America Should Not Fall for North Korea’s Belligerence

    Gracy Olmstead

    Security, Asia

    U.S. President Donald Trump smiles during a joint press conference with South Korea's President Moon Jae-in at the presidential Blue House in Seoul, South Korea

    We needn’t fear Kim Jong-un’s posturing or dishonesty—we should trust U.S. power and strength to successfully deter North Korea, just like we deter Russia and China.

    It’s been nearly a year since Donald Trump became president of the United States—and in that time, he’s managed to dangerously escalate tensions between the U.S. and North Korea, demonstrating a readiness for military action that is alarming to many. Last April, the president warned that “major, major conflict” with North Korea could be possible—and earlier this month, he sent out a tweet regarding the nuclear capabilities of the United States, and his readiness to use them.

    In contrast, South Korean president Moon Jae-in has pursued a very different strategy in his dealings with his country’s neighbor. During his New Year’s speech, North Korean leader Kim Jong-un used surprisingly conciliatory language regarding South Korea, noting that he wanted to talk “as soon as possible” with the neighboring nation.

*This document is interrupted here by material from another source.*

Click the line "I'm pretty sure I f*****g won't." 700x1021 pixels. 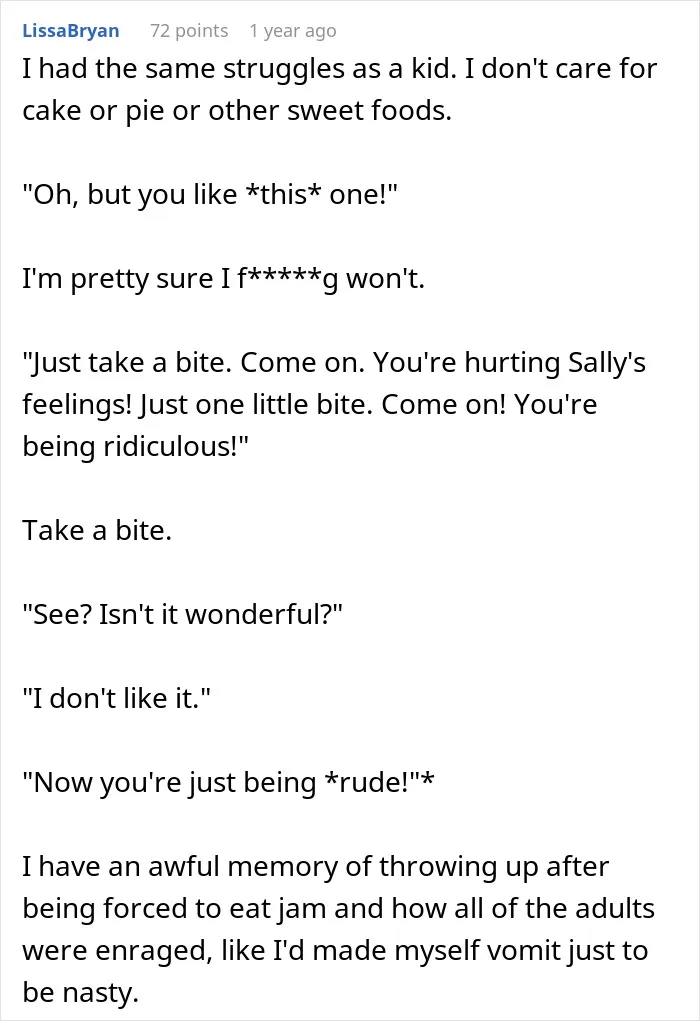pos(223,279)
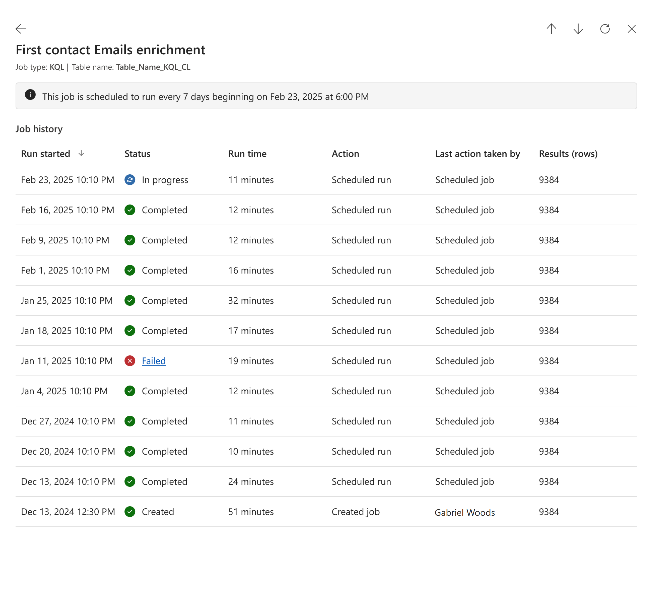Image resolution: width=653 pixels, height=590 pixels.
Task: Open the Failed run details link
Action: 154,361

He also expressed hope that North Korean athletes might participate in the upcoming Pyeongchang Winter Olympic games. South Korea’s political leaders immediately responded with positive affirmation: last week, the two countries re-established contact using a hotline that had been dormant for nearly two years, engaging in talks for twenty minutes.

    This week, the two countries met at the border village of Pammunjom, and North Korea agreed to send a delegation to Pyeongchang. It will be the first time in eight years the North Koreans have participated in the Olympics.